La dernière phase d’entraînement s’est achevée sur les ateliers d’accélération et de vitesse.

Selon François Ngoumou, l’entraîneur camerounais de football en Belgique et par ailleurs consultant sur la Rtbf (télévision Belge) pendant la coupe du monde 2006, « c’est le coach Otto Pfister qui peut dire quel est le onze entrant. Toutefois, le travail de ce soir a été un entraînement classique. On fait une méthode de travail global, c’est-à-dire méthode analytique et accélération progressive du rythme de jeu. Le but est de travailler presque dans les conditions d’un match en grandeur nature Il se dessine un 4-4-2. C’est un jeu basé sur le changement d’aile, basé sur la possession et la conservation du ballon ».

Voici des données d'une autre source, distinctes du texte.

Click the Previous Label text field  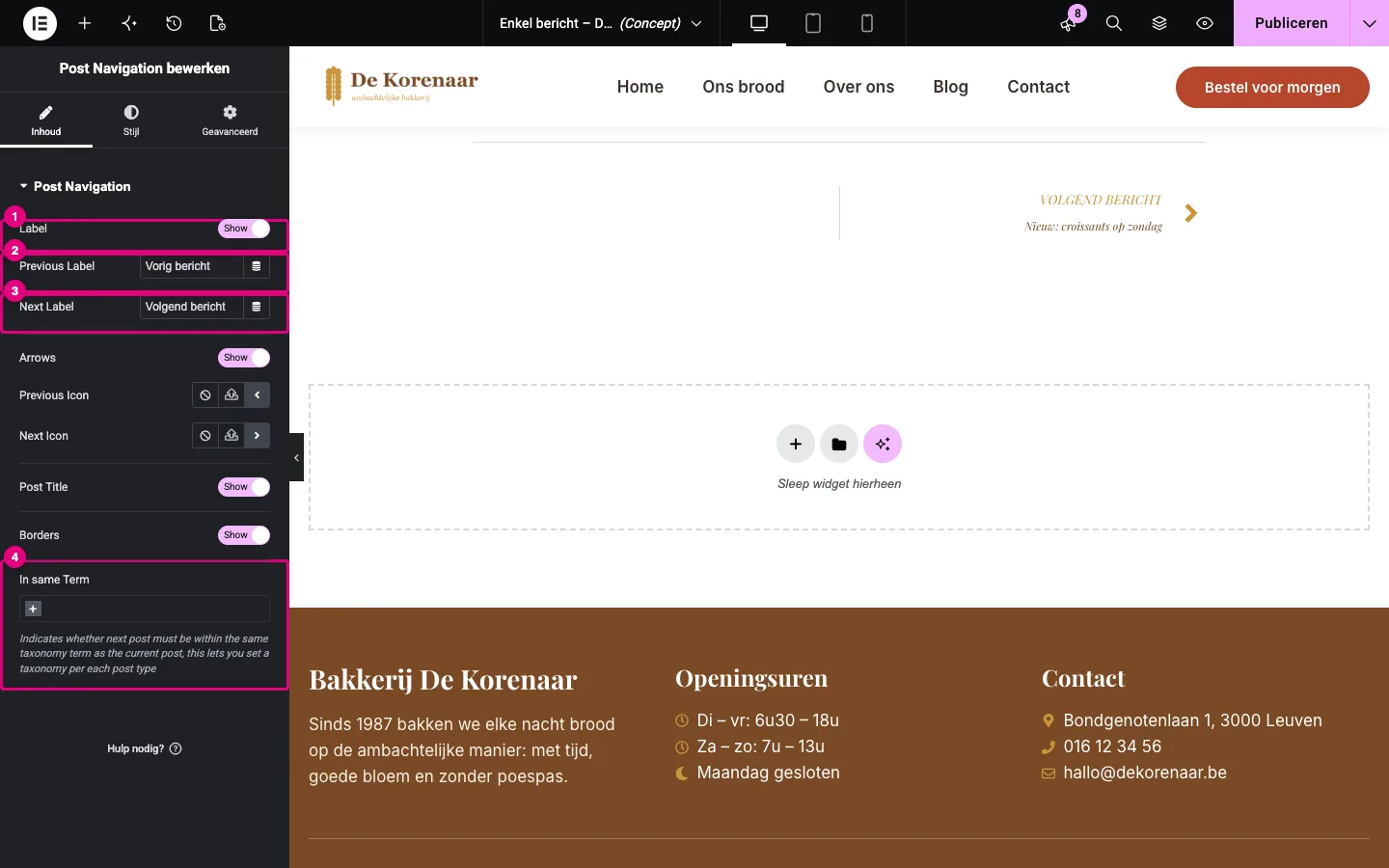click(191, 266)
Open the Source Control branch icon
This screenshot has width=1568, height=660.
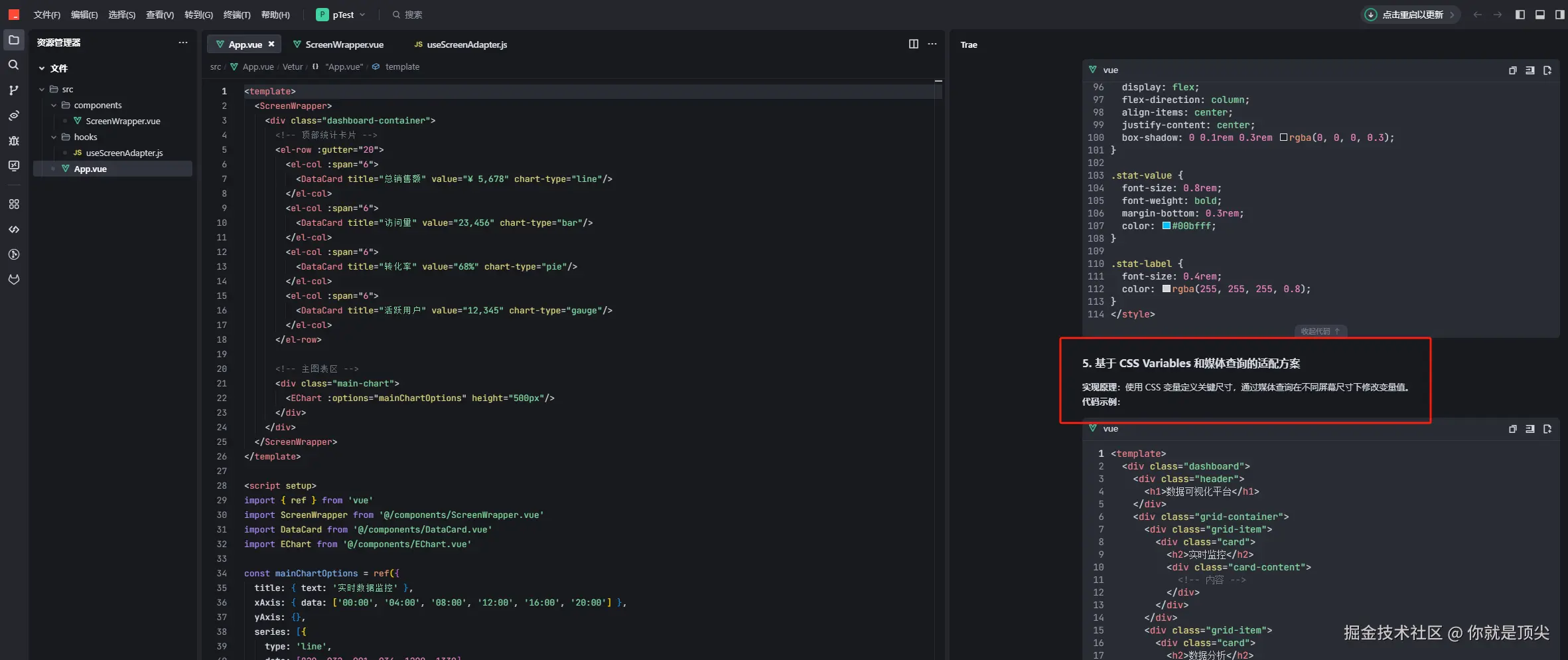coord(13,90)
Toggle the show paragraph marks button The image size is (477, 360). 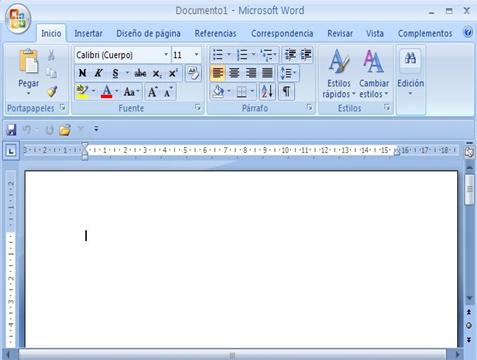286,91
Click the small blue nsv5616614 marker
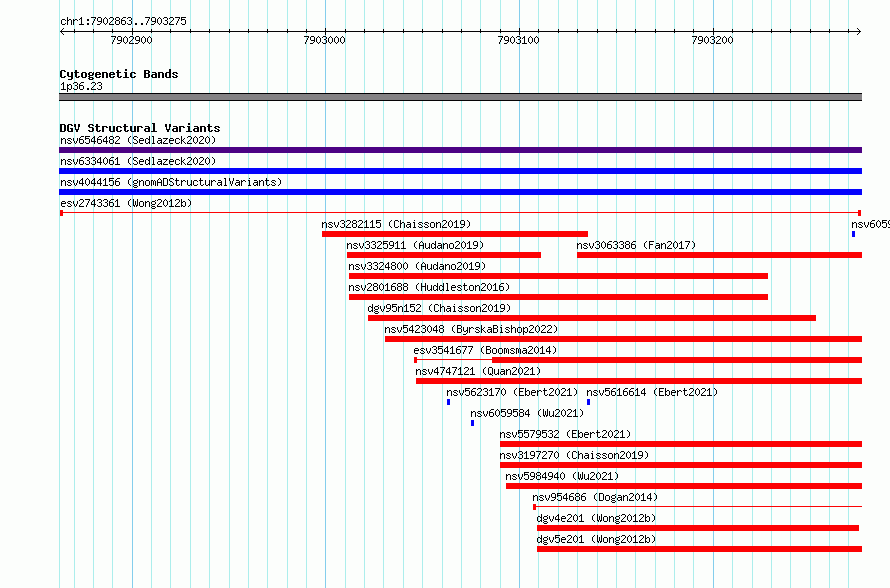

Chose inédite, l’entraîneur Otto Pfister a pour la première, depuis le début des entraînements au Wesley College de Kumasi, permis à la presse de faire des interviews pendant dix minutes. Un exercice qui n’était visiblement pas du goût de Samuel Eto’o qui a demandé aux journalistes de quitter l’aire de jeu. Cependant, le coach a insisté pour que les hommes de médias fassent leur travail. Le goléador du Fc Barcelone quant à lui, s’est mis en retrait avant d’esquiver, sans dire un mot, les micros des journalistes qui tentaient un dernier baroud d’honneur devant le bus qui rentrait à l’hotel. En attendant de descendre ce samedi dans l’arène de Baba Yarra Stadium de Kumasi à 17h (heure locale) contre la Zambie qui sera, elle, à 90 minutes d’une qualification pour le second tour.